The period of the smaller quarry excavator was lost when quarrying turned to more substantial blasting and the use of wheeled loaders.

==The R-B International era==
In 1985, Ruston Bucyrus was bought by its management, severing all links with Bucyrus-Erie resulting in the formation of 'R-B Lincoln', which became R-B International, a subsidiary of Lincoln Industries (part of The Heather Corporation Ltd).
Production of existing Ruston-Bucyrus designed cable excavator/crane models from the 22RB to the 71RB continued at the Lincoln factory with 'Improved Crane Dragline' versions also offered. From 1985 onwards, all new machines carried the 'RB' name instead of 'Ruston-Bucyrus', and in 1987, a new mechanical/hydraulic powered 51–60 model developed from the 38-RB was offered for use as a crane or dragline excavator
In 1990, RB bought from its rival Priestman, the design and manufacturing rights to Priestman's Variable Counterbalance hydraulic/cable long reach excavator range and its extensive range of Grabs.

In 1992, RB introduced its CH series of fully hydraulic crane/dragline models with further models added in 1999.
In 1996, R-B changed ownership in a buy-in management buy out, but in 2000, R-B International entered voluntary administration as a tough trading environment including a strong Pound and stiff competition from overseas competitors meant it could no longer continue as a going concern without a significant injection of capital.

==RB Cranes era==
Having entered administration on 3 July 2000 and following unsuccessful attempts to sell the company to Daniel E. Davis, former president of Favelle Favco R-B International was sold to Langley Holdings plc as a going-concern on 22 December 2000 and a new company 'RB Cranes Ltd' was created.

A day earlier on 21 December 2000, Langley Holdings plc had acquired the material-handling division of Rolls-Royce PLC which became the Clarke Chapman Group comprising Cowans Sheldon, RB Cranes, Stothert & Pitt, Wellman Booth as its principal subsidiary companies.
In January 2001, Clarke Chapman ceased production at RB's Lincoln works with production transferred to facilities in Retford and Gainsborough.
Following a rationalisation of the RB product line, as of 2008, RB continue to offer the CH40, CH50, CH70, CH80, CH100, CH135, and CH135LJ Hydraulic Crawler Cranes, as well as specialist variants for Dockside usage
RB also offer the CH E (Series CH50E & CH70E) for dragline and clamshell grab applications and the CH HD (Heavy Duty) (Series CH50D & CH70D) for adaption for piling and foundation engineering applications e.g. as a piling rig.

RB continues to offer four models of Variable Counterbalance hydraulic long reach excavators, the VC20-15, VC20-17, VC20-20, and VC20-22 and also continues to offer the RB Priestman range of grabs for excavation and material rehandling applications.

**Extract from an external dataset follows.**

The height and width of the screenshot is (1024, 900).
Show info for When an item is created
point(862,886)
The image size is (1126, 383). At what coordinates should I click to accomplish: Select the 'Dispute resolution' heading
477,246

On 14 October 2009, the business RB Cranes was sold by Langley Holdings plc to Delden Cranes Limited, the business has been moved to Delden Cranes's premises in Selston, Nottinghamshire. The business will continue to service the complete range of RB machines, Priestman VC excavators and Priestman grabs in addition to the range of B-E (Bucyrus-Erie) up to 88B.

In February 2012, Delden Cranes acquired NCK Cranes, NCK the other major UK crane and excavator manufacturer.